Yes, we use Mesos/Marathon for orchestration and Nomad as well.
Currently the setup is in Mesos/Marathon
Please find the attached screen shot of the AM status page, which doesn't show the Peers(other 2 AM's)

am status

Will be adding the logs soon

vivekbny on 12 Apr 2018

@vivekbny I am not very familiar with _Mesos/Marathon_, sorry in advance for any stupid statements.

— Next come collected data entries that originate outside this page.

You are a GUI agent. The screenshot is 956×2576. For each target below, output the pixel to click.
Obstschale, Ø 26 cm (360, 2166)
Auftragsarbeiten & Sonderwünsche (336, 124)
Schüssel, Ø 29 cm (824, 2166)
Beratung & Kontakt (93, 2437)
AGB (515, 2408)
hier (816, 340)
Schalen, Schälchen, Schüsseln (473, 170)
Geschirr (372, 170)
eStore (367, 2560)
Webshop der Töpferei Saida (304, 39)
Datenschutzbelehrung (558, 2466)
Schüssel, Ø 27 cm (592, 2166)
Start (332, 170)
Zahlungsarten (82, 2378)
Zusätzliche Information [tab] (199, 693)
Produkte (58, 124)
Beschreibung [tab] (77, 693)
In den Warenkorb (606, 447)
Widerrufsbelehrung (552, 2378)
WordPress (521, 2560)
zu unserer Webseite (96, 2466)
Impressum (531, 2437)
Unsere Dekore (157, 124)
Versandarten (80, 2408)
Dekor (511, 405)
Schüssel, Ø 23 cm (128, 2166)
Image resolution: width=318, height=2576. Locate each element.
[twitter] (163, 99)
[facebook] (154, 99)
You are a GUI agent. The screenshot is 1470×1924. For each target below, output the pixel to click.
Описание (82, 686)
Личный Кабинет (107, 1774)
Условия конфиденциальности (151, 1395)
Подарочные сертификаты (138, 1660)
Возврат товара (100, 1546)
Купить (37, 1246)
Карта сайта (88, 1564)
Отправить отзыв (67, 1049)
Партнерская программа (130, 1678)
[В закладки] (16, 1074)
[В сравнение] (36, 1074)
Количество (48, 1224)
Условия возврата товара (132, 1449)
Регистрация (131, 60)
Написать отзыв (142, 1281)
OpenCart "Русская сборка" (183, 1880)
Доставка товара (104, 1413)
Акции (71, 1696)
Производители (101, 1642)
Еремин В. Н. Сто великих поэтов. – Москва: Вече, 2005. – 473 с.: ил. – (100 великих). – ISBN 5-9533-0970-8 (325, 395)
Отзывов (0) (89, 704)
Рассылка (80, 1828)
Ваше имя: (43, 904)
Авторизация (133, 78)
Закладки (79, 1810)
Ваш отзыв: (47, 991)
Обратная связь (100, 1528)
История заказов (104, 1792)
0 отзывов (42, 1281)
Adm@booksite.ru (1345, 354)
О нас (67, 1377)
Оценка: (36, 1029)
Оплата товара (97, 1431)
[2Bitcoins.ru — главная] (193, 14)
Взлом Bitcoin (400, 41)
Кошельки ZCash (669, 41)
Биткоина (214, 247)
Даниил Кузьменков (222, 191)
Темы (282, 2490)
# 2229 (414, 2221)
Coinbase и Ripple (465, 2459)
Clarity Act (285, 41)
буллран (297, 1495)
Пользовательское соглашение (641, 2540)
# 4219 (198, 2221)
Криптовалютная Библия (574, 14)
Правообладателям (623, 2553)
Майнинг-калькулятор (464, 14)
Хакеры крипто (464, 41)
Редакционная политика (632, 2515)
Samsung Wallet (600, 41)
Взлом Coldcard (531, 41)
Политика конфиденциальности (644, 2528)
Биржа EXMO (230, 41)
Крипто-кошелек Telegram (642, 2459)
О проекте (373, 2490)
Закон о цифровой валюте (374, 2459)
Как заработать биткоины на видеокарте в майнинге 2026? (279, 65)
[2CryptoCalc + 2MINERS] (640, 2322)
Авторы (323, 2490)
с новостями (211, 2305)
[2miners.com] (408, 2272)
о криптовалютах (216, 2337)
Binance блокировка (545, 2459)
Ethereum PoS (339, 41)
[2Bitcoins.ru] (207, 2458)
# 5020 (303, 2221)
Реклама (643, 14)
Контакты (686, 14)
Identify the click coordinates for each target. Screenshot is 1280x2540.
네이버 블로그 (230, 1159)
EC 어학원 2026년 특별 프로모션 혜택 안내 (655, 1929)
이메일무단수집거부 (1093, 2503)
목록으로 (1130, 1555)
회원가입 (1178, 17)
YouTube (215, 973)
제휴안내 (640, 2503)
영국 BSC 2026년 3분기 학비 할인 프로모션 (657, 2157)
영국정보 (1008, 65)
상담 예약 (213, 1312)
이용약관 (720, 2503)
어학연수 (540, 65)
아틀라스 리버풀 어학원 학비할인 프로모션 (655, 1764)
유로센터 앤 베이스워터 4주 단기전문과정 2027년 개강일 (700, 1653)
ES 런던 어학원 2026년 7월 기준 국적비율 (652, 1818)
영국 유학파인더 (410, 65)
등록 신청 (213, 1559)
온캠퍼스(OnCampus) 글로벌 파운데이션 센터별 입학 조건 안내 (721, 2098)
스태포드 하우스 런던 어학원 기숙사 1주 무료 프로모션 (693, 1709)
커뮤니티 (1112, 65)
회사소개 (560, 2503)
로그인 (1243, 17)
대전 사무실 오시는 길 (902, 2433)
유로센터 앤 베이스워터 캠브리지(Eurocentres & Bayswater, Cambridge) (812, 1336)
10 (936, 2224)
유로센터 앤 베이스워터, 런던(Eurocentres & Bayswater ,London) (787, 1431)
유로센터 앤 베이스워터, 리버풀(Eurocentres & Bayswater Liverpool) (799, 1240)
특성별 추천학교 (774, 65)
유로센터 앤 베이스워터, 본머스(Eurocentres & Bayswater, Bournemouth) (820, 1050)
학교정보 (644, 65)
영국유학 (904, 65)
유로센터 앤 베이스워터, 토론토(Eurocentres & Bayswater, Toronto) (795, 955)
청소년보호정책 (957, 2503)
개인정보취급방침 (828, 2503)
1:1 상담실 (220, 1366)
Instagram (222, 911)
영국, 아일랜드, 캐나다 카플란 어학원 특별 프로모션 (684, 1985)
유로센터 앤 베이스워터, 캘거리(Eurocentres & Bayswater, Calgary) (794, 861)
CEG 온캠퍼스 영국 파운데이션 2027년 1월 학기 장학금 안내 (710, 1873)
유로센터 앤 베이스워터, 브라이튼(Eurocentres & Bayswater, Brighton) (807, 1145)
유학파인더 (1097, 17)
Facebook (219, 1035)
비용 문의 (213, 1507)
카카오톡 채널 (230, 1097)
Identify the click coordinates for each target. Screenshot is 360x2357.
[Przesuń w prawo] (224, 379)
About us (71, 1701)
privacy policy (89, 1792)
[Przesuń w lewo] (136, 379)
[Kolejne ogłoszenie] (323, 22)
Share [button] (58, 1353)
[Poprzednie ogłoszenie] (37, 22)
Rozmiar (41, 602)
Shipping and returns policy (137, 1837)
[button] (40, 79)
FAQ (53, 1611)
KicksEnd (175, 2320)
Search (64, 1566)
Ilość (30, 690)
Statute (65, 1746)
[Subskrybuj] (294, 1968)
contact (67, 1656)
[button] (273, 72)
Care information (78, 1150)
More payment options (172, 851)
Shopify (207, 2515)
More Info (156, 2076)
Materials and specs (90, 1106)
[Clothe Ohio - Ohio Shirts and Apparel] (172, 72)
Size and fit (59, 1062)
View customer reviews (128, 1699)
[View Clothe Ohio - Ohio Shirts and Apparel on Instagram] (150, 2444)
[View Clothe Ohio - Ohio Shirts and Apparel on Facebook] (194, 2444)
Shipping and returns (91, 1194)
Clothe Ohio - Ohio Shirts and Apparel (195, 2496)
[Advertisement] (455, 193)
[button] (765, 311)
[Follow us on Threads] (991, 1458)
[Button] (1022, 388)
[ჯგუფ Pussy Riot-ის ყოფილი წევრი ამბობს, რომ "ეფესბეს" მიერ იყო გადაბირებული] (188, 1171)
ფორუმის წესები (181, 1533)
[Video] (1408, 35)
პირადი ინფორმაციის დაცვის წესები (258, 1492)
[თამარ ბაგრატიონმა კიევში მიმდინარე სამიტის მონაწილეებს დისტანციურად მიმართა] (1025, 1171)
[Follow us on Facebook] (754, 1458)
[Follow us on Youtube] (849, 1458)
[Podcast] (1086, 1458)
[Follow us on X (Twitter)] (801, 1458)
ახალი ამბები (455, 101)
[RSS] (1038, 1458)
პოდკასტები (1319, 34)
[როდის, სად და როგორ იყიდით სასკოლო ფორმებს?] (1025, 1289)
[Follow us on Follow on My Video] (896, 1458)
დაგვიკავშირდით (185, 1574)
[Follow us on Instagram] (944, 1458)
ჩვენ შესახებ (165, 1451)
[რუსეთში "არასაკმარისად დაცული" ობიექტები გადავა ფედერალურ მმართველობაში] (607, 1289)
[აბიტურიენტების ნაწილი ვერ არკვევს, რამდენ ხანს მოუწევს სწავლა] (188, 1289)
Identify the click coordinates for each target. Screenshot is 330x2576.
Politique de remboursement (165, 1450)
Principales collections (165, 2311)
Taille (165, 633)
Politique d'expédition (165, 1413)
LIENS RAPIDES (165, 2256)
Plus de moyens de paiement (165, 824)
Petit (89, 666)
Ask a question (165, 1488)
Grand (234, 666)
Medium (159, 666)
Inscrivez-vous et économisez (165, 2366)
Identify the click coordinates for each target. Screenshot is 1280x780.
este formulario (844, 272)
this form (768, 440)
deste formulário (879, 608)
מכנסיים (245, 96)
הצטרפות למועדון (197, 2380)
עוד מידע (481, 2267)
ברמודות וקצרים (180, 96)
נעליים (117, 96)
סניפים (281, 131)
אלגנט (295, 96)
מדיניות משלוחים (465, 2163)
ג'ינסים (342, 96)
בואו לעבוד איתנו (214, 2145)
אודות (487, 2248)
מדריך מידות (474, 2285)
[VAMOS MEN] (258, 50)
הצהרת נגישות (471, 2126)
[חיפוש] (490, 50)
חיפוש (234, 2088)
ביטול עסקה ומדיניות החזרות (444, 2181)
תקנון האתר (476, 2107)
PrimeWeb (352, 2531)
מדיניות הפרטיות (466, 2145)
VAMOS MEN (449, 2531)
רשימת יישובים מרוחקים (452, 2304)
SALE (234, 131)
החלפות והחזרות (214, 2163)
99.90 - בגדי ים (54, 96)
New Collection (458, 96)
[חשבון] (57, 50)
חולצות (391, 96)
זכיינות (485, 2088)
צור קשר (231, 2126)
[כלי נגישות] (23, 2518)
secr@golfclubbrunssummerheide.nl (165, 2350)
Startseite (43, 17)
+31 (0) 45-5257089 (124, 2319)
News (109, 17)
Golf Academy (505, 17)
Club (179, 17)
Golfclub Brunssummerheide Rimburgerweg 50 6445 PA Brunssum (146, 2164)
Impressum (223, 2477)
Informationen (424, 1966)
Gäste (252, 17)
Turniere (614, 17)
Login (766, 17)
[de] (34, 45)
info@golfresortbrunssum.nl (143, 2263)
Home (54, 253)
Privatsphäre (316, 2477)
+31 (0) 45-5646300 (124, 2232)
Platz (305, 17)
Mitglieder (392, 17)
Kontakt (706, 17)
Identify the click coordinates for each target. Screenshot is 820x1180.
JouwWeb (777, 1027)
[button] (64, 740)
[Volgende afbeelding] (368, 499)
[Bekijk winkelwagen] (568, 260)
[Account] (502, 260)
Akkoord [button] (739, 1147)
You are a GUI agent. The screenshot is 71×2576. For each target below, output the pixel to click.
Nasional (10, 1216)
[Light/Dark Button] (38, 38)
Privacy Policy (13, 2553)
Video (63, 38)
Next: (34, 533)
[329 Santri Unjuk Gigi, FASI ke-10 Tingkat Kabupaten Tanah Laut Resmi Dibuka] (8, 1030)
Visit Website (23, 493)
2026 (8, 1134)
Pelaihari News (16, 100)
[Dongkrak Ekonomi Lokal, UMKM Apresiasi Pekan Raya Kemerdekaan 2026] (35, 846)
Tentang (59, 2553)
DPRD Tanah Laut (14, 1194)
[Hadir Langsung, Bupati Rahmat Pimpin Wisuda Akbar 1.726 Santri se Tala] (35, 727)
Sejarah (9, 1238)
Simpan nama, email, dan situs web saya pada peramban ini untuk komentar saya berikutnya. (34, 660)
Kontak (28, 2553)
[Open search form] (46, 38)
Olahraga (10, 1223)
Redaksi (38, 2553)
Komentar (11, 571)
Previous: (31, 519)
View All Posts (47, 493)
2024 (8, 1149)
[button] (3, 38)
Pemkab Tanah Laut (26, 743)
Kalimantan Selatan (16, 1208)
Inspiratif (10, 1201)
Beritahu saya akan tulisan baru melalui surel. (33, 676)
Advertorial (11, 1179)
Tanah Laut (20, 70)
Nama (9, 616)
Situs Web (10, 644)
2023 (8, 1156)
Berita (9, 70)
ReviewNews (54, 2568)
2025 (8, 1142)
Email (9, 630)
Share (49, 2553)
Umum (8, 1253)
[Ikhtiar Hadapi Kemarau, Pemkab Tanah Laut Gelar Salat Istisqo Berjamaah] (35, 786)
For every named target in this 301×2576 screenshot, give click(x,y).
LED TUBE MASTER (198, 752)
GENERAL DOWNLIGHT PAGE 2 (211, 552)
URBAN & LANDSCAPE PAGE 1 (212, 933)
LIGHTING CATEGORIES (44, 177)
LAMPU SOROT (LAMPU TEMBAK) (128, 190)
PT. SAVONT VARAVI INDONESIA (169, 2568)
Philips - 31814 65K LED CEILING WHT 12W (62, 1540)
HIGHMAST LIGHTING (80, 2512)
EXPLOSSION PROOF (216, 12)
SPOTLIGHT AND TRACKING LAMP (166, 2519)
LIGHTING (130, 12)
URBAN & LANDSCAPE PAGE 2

--cluster.listen-address needs to be routable by the other Alertmanager peers. Just setting it to the port (:8001) only works, if all peers listen on the same loopback device. We fixed the same issue in the Prometheus operator for Kubernetes.

mxinden on 13 Apr 2018

Log:
level=warn ts=2018-04-13T10:57:33.269880787Z caller=cluster.go:150 component=cluster NumMembers=1 msg="I appear to be alone in the cluster"

Alert manager Arguments
Alert manager 1
args:
- "--storage.path"
- "/alertmanager"
- "--config.file"
- "/etc/alertmanager/config.yml"
- "--cluster.listen-address"
- ":8001"
- "--cluster.gossip-interval"
- "100ms"
- "--log.level"
- info
- "--cluster.peer"
- AlertmanagerB:8001
- "--cluster.peer"
- AlertmanagerC:8001

Alert manager 2
args:
- "--storage.path"
- "/alertmanager"
- "--config.file"
- "/etc/alertmanager/config.yml"
- "--cluster.listen-address"
- ":8001"
- "--cluster.gossip-interval"
- "100ms"
- "--log.level"
- info
- "--cluster.peer"
- AlertmanagerA:8001
- "--cluster.peer"
- AlertmanagerC:8001

Alert manager 3
args:
- "--storage.path"
- "/alertmanager"
- "--config.file"
- "/etc/alertmanager/config.yml"
- "--cluster.listen-address"
- ":8001"
- "--cluster.gossip-interval"
- "100ms"
- "--log.level"
- info
- "--cluster.peer"
- AlertmanagerA:8001
- "--cluster.peer"
- AlertmanagerB:8001